By Paul Bardon and Olivier Massol.
JEL codes: R41; Q55; Q41
Between 35 and 71% of the decarbonization of aviation is expected to be achieved through sustainable aviation fuels (SAF). This ambition implies that energy production must swiftly start supplying large quantities of SAF, considering the current total dependency on fossil fuels. This paper analyzes the factors influencing present and future SAF market availability – namely resources, technologies, and costs – and attempts to assess the credibility of current SAF development scenarios. Our findings highlight two main challenges: (1) short-term capacity building of an SAF industry still stuck in its infancy and (2) mid to long-term disproportionate resource requirements.
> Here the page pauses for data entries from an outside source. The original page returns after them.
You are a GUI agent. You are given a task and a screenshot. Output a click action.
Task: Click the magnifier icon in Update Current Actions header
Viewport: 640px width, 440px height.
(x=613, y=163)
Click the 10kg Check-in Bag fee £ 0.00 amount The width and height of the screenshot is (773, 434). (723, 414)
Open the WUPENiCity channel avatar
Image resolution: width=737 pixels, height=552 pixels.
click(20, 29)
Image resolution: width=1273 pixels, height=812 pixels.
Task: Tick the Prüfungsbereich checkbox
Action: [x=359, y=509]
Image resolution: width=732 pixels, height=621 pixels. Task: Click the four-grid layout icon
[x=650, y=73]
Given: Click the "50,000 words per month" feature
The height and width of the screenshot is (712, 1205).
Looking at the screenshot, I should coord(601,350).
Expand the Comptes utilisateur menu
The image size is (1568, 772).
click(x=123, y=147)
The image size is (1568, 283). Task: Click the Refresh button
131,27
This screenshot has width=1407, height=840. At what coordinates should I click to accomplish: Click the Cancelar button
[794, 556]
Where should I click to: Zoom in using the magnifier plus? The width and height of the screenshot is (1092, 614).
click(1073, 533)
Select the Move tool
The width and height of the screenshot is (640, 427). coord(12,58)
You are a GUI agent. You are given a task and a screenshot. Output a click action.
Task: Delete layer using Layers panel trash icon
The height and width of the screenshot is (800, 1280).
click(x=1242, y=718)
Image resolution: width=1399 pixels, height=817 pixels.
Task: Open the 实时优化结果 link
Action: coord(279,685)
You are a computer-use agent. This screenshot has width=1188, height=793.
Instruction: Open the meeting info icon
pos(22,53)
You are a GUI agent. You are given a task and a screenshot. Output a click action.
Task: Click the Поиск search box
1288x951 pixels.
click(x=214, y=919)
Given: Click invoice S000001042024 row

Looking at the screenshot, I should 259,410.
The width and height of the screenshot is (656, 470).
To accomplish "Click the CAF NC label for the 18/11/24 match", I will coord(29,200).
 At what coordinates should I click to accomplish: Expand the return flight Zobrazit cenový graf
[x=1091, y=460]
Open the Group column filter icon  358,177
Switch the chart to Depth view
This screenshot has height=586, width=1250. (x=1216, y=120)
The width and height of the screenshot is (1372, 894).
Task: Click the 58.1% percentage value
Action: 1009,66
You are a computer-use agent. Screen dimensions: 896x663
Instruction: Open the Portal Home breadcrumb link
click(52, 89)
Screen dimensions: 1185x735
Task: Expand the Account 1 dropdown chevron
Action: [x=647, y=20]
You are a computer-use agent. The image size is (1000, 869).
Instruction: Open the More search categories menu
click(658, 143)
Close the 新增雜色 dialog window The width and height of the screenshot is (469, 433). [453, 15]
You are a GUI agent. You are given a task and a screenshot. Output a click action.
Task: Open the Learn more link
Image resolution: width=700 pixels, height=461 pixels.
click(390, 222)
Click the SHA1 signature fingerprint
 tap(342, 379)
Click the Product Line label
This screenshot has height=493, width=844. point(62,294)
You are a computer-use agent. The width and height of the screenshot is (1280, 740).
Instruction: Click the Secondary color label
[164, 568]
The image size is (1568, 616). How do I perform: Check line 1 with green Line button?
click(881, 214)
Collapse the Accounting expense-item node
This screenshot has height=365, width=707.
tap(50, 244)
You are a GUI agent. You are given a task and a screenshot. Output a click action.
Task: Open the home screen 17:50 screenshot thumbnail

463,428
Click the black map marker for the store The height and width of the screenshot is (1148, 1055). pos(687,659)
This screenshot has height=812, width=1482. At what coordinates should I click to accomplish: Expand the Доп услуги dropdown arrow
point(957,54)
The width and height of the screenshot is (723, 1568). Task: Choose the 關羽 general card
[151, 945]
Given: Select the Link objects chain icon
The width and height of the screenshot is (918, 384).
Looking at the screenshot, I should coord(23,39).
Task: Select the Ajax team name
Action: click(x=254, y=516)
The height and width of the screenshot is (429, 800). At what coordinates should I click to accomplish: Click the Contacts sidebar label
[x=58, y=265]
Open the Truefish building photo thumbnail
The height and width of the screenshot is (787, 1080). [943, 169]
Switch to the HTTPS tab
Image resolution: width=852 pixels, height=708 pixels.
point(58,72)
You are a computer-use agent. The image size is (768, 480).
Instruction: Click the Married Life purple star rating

Significant investments from all the industry players, not just energy providers and states, as well as dedicated regulations, are required to overcome the technology, energy, investment, and cost barriers hindering SAF development. Another issue concerns the sustainability of the sector’s future demand expansion. The envisioned growth rates will induce excessive biomass, hydrogen, and electricity consumption, jeopardizing other sectors’ transition pathways. Overall, the analysis questions the relevance of the resource allocation implicitly used in current industry scenarios for 2050, an assumption with essential environmental, social, and ethical implications. Against this background, policies aimed at lowering demand expansion seem unavoidable if there is any chance of achieving net zero by 2050.